Нет. Заехать он не мог и не должен был. Но было кое-что, что он мог.
Он мог написать.
Мысль эта пришла к нему там, на лесной дневке в виду бежицких труб, и пришла с такой простой, ясной силой, что он сразу понял: так и сделает. Напишет письмо. Короткое, осторожное, неумелое — каким и было бы письмо солдата с фронта. «Жив, здоров, бьём врага, не теряйте надежды, целую, ваш Сергей». Соврёт почерком, как соврал уже лицом и именем. Обманет — но обманом милосердным: подарит матери ещё несколько месяцев веры, что сын её жив. А потом… потом немец займёт эти места — считанные недели осталось, Воронин это чуял всем нутром, — и письма перестанут ходить вовсе, и оборвётся всё. Так пусть хоть одно дойдёт. Последнее. Пока ещё можно.
И ещё одно грызло его, пока он стоял там, на лесной опушке, и глядел на далёкий мирный дым. Он ведь знал — не предполагал, а знал наверняка, со своей проклятой точностью, — что станется с этими местами и с этими людьми. Что через считанные недели сюда придёт война: что немец возьмёт эти места и покатится отсюда новая волна беды — оккупация, виселицы, угон в Германию, голод, карательные облавы; что мать, отец, мальчишка-брат, девчонка-сестра, все эти живые, тёплые, ничего не подозревающие люди окажутся под немцем, в самом пекле, — и кому из них суждено уцелеть, а кому нет, этого даже он, всезнающий, сказать не мог, потому что судьба маленькой рабочей семьи из Бежицы ни в какие книги не попала. И от этого знания — не дающего ни предупредить, ни спасти, ни хотя бы разделить грядущую беду — делалось так тяжело, как не делалось, кажется, ни от чего за всё это страшное время. Он мог разнести немецкий эшелон — и не мог уберечь одну старую женщину, которая считала его своим сыном.
Он глядел на далёкие трубы Бежицы, на дым над ними, такой мирный издали, и думал о женщине, которую никогда не видел и за которую отвечал теперь, как за родную.
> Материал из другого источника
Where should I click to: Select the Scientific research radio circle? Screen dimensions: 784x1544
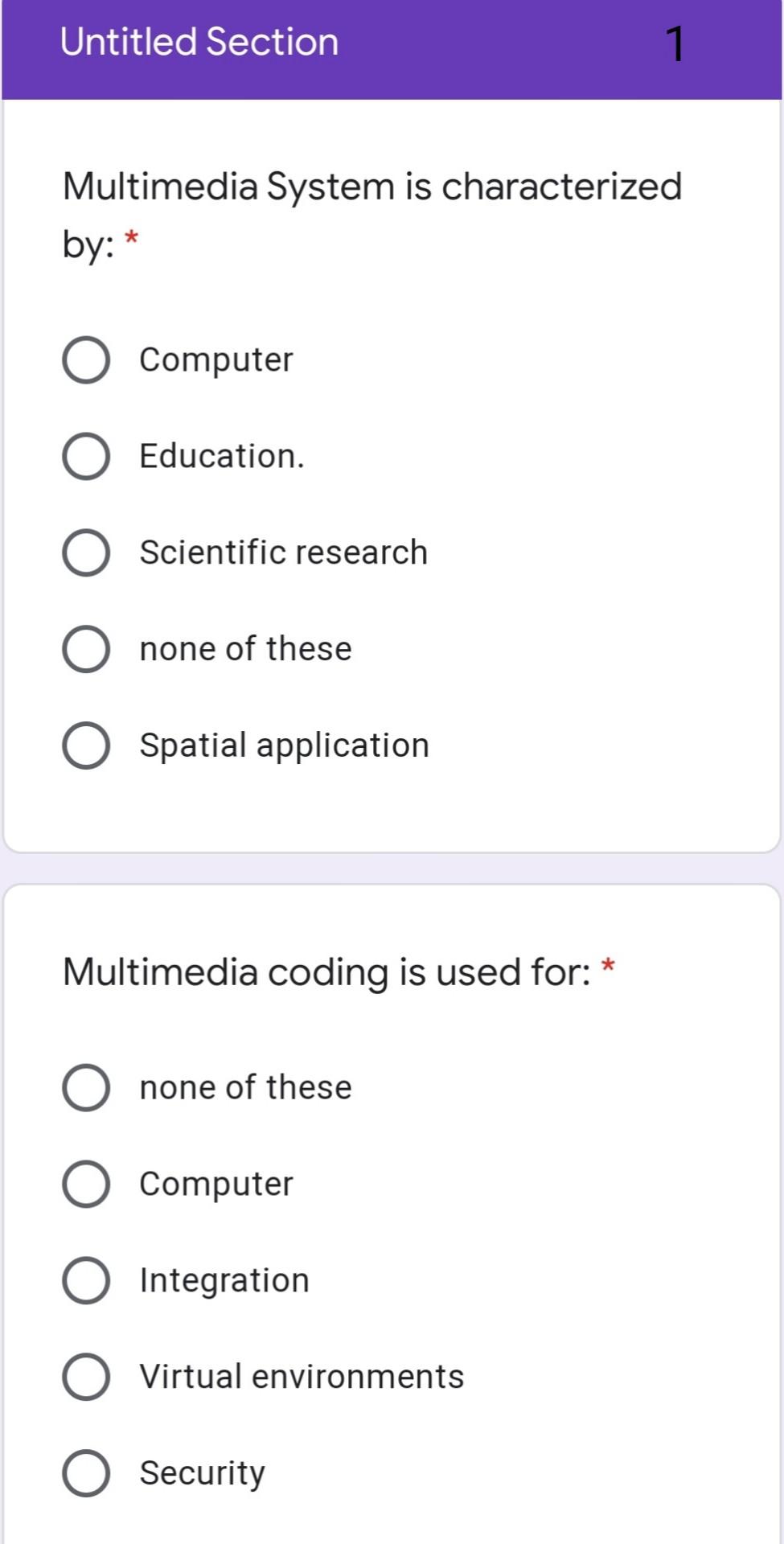pos(86,552)
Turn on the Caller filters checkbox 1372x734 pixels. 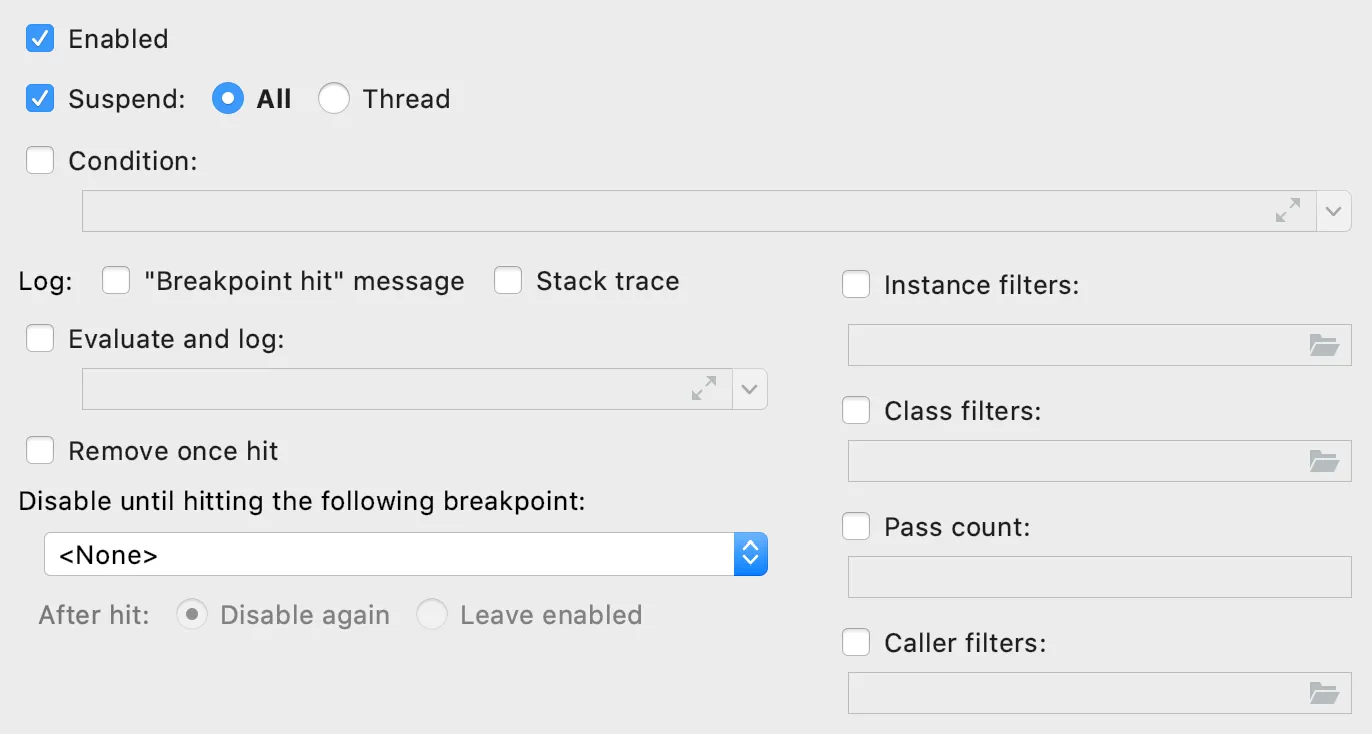pyautogui.click(x=856, y=643)
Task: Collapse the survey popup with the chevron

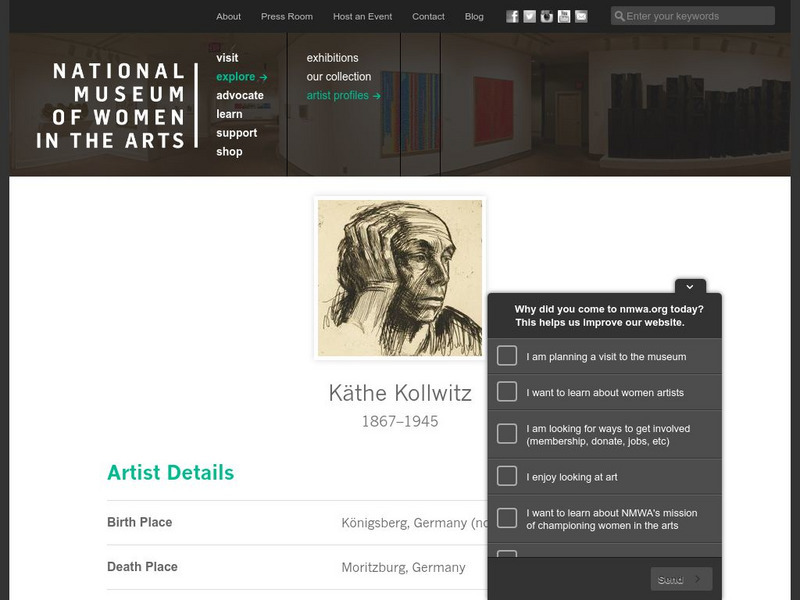Action: [x=690, y=287]
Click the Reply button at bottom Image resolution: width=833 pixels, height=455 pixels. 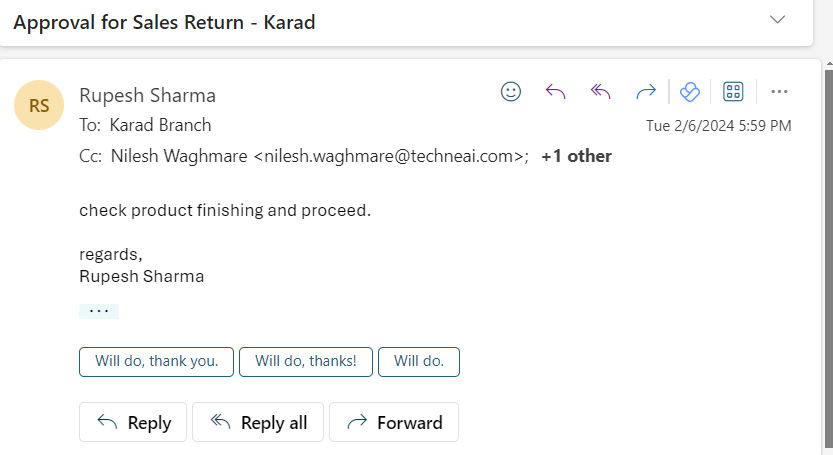point(133,422)

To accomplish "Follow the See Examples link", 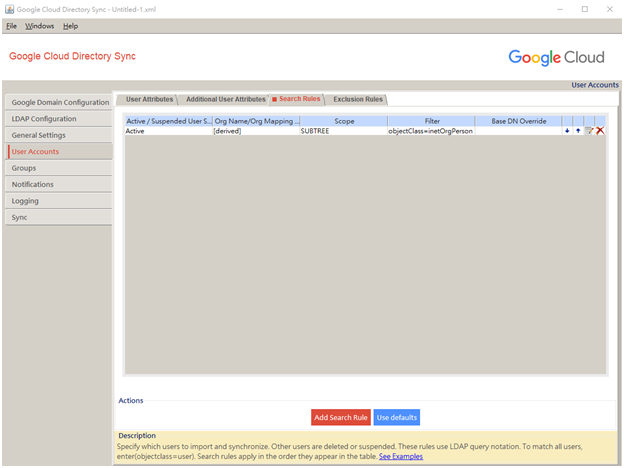I will point(400,456).
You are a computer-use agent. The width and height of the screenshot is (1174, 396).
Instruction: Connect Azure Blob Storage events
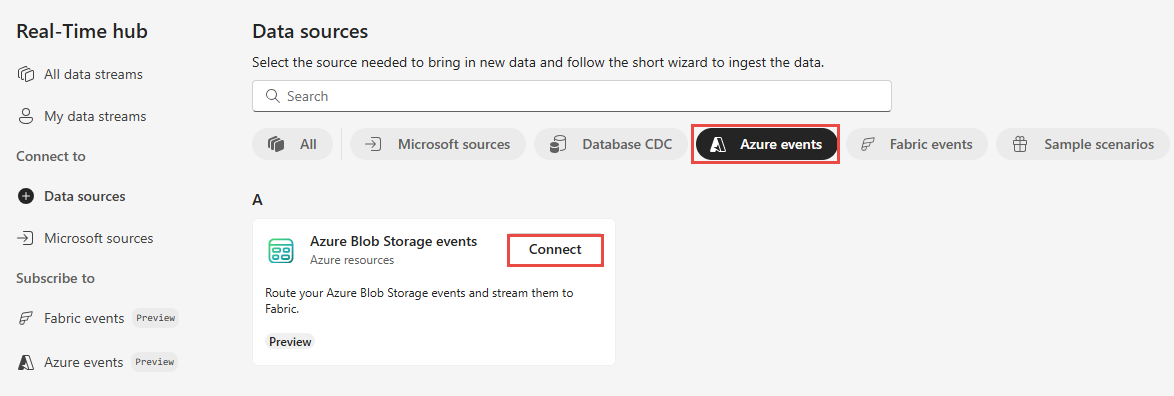coord(556,250)
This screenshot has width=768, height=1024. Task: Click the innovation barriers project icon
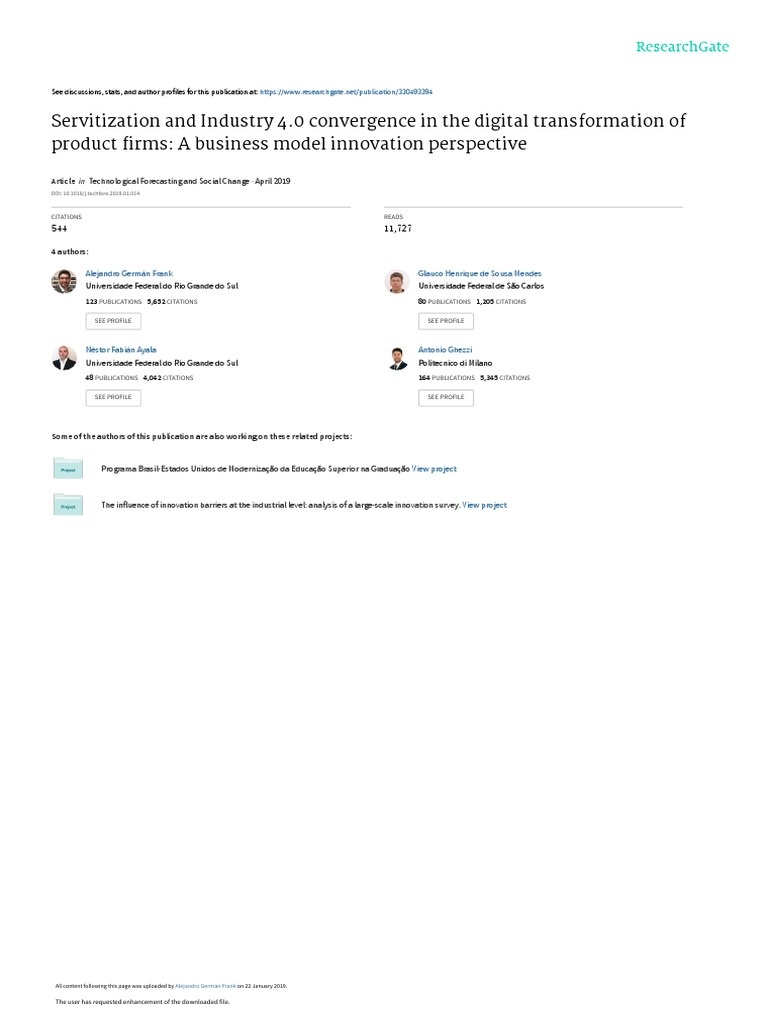click(x=68, y=506)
Он знал их всех по фотографиям да по письмам, найденным когда-то в вещмешке Рябова, — знал и не знал вовсе. Анну Степановну с её круглым добрым лицом и натруженными руками. Отца, Ивана Михайловича, машиниста, прокопчённого, молчаливого, с бронью по железной дороге. Брата Андрея, нескладного шестнадцатилетку, рвавшегося на завод, к взрослым. Сестрёнку Татьяну, тринадцати лет, с косичками и неудержимой улыбкой. Чужие, ничем ему не родные люди — а он отвечал за них теперь больше, чем за кого бы то ни было на свете, потому что занял место их сына и брата, и место это, выходит, обязывало. Странное, ни на что не похожее родство: он был им ближе кровного — и бесконечно чужим; единственным, кто знал про них страшную правду заранее, — и единственным, кто ничем не мог им помочь.